SUMMARY OF THE INVENTION

The object of this invention is to develop a class of structural composites that have combined properties defined from (p1) to (p5) in the previous section “Background of the Invention”, so as to achieve combined advantages from aforementioned 2D and 3D composite armors. Wherein a said composite in this class is an engineering system that assembles the cells, for examples, those plotted in FIG. 1, into the composite, by which the embodiment is that an arch-shaped plate B, confined by upper and lower overlaid reinforce plates A and A′, forms an arch unit cell that has the structural stability as the art of arch bridge's design but at the mesoscopic scale for a unit structural element in a composite.
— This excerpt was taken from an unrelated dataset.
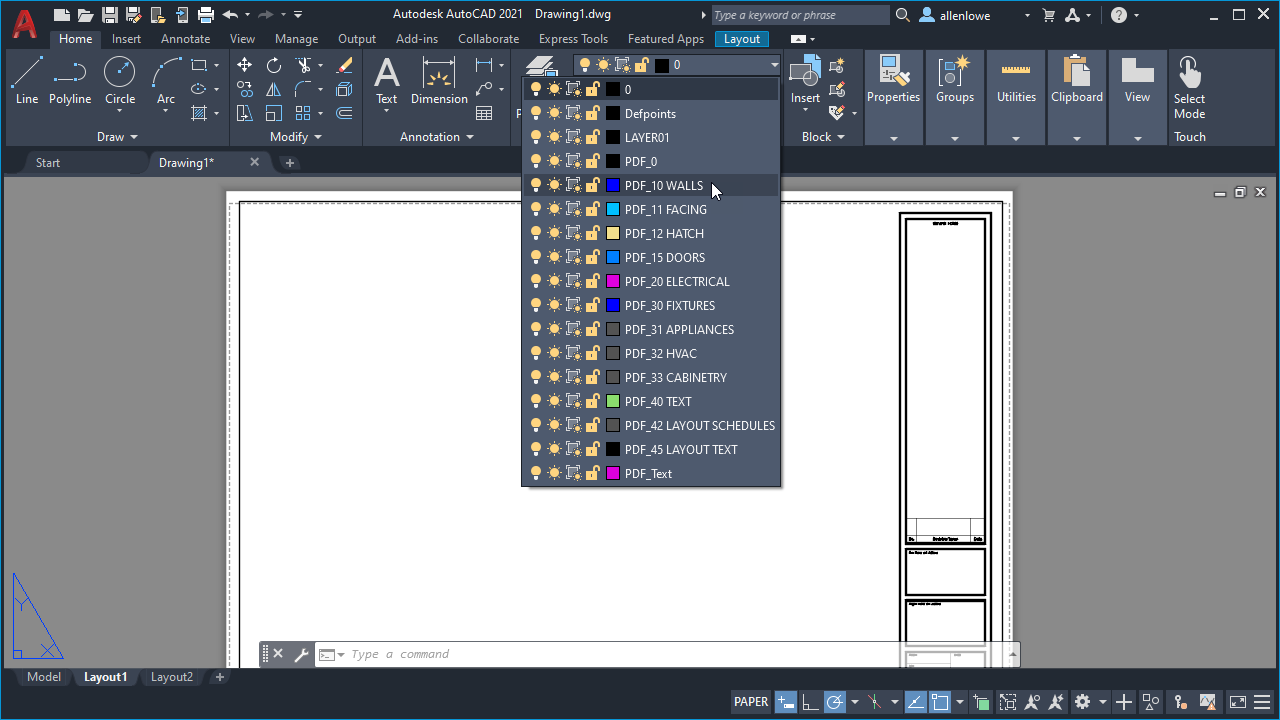Toggle lock icon on PDF_20 ELECTRICAL layer
Viewport: 1280px width, 720px height.
592,281
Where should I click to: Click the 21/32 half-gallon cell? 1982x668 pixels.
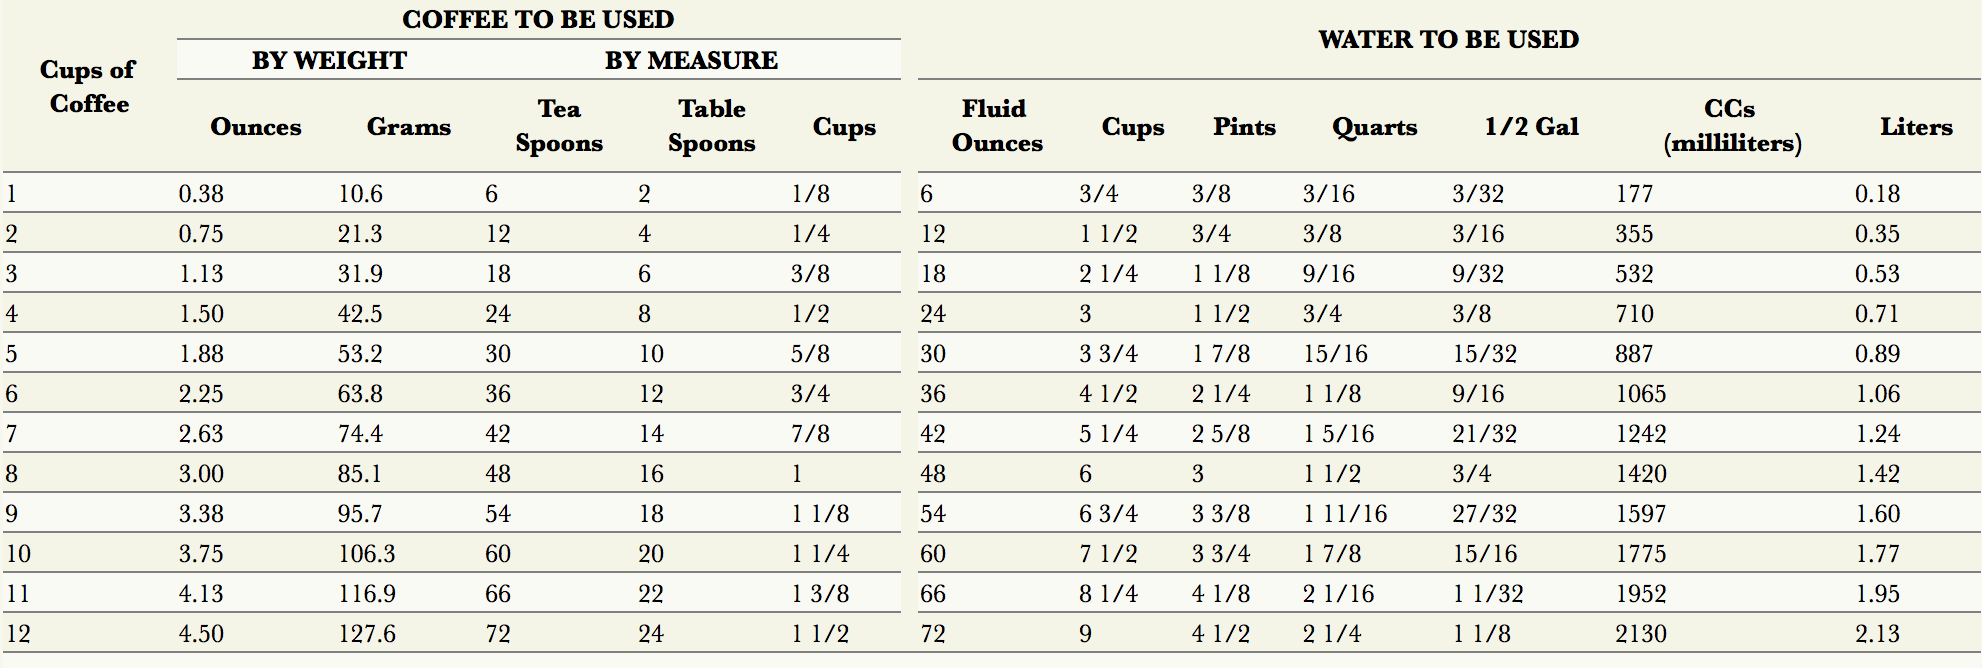click(x=1484, y=434)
This arch unit cell has the enhanced flexibility to implant another filling material C into the cavity confined by the arch frame, wherein said material C can be another composite or a single-phase material that may have any desired property rather than to reinforce the arch cell. The implant of a filling material does not compromise the advantages associated with the cellular characters enhanced to the composite. This composite is termed “Lightweight Multi-layer Arch-structured Armor”, in short, LMAR. Plotted in FIG. 2 are the schematic view of five major designs of LMAR composites and possible applications.

BRIEF DESCRIPTION OF THE DRAWINGS

FIG. 1(a): A block of LMAR composite that can be used as an armor sheet to protect strikes such as the upcoming high-speed projectile plotted in the figure. This block of LMAR has single layer that contains several cells; wherein each cell comprises three kinds of structural elements: (1) arch-shaped plate B; (2) top reinforce plate A and bottom reinforce plate A′; (3) the “filling composite” C that is implanted into the cavity confined by the arch frame in each arch frame. According to application requirements, the cavity can be fully or partially filled by material C or remains as empty. The arch-shaped plate may include three parts characterized by different geometric parameters: top arch just behind the upper reinforce plate A, the bottom arch attached to bottom plate A′, and a straight segment to contact the upper and bottom arches. The top arch and the bottom arch may have different curvatures and size. The straight segment in the arch-shaped plate B is not always necessary and thus may vanish. The upper reinforce plate A is designed to face external impacts that can be an incoming projectile or blast wave front or a quasi-static pressure.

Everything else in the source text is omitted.